HACKER Q&A
📣 gunapologist99

How does YugaByte compare to CockroachDB (or just plain pgsql)?


The only things I can find are the dueling banjos on their respective websites and it looks like they've both done some significant performance improvements recently.

Has anyone not affiliated with these two companies compared them and have real numbers for e.g. latency or qps for various workloads? Even audited tpc is something.

What are the performance or management (such as backup/restore, alter tables, extensions, etc) tradeoffs compared to regular pgsql (sharded or not)?


  👤 fastest963 Accepted Answer ✓
We compared CockroachDB and YugabyteDB several years ago and had consistently better performance with YugabyteDB. We recently migrated our workloads from self-hosted to YugabyteDB Managed and have been happy. We do thousands of queries per second with less than 5ms latency. I would say the biggest problem we've had is managing Postgres connection memory usage but the Yugabyte team is working on a server-side proxy similar to pgBouncer but without the same limitations [1]. We're also awaiting the release of CDC that doesn't require us to run Kafka. While for other companies Kafka might already be a dependency in their stack, it's not for us and we'd prefer not to introduce it just for CDC.

Their Managed platform handles backup/restore, encryption, SSL, metrics, upgrades, and one-click scaling. You can even configure multi-region clusters with read replicas. Their platform is not very flexible with compute, however. You have fixed CPU and RAM sizes to choose from.

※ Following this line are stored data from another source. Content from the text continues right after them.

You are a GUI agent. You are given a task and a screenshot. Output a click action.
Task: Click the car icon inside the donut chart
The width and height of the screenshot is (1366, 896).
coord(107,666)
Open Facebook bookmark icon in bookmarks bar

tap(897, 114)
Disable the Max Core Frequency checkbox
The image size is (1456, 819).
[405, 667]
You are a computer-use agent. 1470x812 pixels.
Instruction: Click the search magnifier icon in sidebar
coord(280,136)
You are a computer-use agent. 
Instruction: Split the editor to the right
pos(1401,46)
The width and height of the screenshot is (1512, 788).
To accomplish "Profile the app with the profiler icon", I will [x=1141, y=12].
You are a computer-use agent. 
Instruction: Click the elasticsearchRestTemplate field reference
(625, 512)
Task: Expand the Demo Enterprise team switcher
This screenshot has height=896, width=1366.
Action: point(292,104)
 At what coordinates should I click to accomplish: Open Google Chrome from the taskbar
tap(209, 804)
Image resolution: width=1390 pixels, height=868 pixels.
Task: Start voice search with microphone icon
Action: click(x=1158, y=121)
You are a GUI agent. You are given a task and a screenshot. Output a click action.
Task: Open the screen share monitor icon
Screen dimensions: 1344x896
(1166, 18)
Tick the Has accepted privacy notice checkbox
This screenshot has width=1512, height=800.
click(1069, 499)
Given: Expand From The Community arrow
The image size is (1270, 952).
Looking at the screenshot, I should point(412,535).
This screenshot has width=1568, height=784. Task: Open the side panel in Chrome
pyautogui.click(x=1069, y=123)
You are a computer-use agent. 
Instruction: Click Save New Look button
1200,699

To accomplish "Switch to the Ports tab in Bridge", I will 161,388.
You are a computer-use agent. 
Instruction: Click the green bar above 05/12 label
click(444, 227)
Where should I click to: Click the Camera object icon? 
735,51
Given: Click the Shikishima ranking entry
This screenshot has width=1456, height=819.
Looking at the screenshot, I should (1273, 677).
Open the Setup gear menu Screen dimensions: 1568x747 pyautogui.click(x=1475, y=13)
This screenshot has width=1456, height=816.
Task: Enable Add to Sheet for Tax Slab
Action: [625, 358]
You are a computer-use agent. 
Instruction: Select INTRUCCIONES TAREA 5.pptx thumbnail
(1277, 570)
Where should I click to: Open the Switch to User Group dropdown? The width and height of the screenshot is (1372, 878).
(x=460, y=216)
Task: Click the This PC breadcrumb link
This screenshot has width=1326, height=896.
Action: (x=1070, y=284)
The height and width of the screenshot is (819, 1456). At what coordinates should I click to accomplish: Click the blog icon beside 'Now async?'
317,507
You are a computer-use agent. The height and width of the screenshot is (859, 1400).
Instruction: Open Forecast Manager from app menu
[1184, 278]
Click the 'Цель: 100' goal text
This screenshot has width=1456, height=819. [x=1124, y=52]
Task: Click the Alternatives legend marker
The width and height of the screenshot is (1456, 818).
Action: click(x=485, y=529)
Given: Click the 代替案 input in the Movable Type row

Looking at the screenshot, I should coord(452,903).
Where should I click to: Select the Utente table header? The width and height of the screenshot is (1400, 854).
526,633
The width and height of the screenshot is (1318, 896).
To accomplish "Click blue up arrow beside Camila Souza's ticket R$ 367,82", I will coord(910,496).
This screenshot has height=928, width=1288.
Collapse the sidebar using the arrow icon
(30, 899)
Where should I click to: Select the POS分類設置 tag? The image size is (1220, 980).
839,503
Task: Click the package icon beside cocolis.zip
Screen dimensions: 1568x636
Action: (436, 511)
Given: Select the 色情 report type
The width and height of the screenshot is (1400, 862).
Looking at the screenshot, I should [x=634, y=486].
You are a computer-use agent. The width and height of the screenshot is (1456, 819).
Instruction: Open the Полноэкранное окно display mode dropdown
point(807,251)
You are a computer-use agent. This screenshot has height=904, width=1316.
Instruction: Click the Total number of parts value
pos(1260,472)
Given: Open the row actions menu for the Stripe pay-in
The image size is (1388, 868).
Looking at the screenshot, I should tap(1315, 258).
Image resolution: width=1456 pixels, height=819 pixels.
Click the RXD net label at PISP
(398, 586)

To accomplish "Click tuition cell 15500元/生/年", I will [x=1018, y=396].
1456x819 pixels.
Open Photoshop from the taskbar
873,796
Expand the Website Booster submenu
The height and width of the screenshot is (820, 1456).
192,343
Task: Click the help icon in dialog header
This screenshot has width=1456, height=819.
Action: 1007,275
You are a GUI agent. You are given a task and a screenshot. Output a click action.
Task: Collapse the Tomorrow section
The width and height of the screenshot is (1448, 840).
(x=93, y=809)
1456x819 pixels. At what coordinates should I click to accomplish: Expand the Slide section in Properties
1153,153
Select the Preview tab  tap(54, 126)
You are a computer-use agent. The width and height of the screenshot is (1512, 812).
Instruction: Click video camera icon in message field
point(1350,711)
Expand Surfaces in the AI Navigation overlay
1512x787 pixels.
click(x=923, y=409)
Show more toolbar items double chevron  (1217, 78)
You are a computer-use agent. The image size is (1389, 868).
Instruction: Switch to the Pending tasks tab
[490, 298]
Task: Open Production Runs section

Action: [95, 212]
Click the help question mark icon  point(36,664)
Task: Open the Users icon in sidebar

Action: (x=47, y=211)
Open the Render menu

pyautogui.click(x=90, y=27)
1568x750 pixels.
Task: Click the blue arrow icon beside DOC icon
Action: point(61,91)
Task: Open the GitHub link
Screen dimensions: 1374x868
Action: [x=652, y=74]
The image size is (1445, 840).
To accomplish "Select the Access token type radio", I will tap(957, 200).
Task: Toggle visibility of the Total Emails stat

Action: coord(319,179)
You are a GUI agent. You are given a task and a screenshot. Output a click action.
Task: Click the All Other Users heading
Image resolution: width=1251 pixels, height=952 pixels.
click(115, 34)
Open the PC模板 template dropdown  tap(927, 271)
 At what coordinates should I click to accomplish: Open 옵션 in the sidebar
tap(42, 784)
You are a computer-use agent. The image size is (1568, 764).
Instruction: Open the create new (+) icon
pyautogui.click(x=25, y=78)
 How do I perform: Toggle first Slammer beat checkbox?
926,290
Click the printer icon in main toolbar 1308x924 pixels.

Happy to answer specific questions.

[1] https://docs.yugabyte.com/preview/explore/connection-manager...


👤 flagged24
I once tried both of these databases with an existing PostgreSQL database. I was never able to convert my pg database to YugabyteDB, YugabyteDB Voyager (a migration tool) would choke during the conversion/migration. I did manage to get a working CockroachDB version but had to drop quite a bit of features and consistency checks. I remember not being impressed with the added latency. Lessons learned: don't migrate existing projects to these distributed databases and only use them in new projects when you are in dire need of a distributed database and are comfortable with the added latency. Mind you, this was quite some time ago, I'm sure things have improved.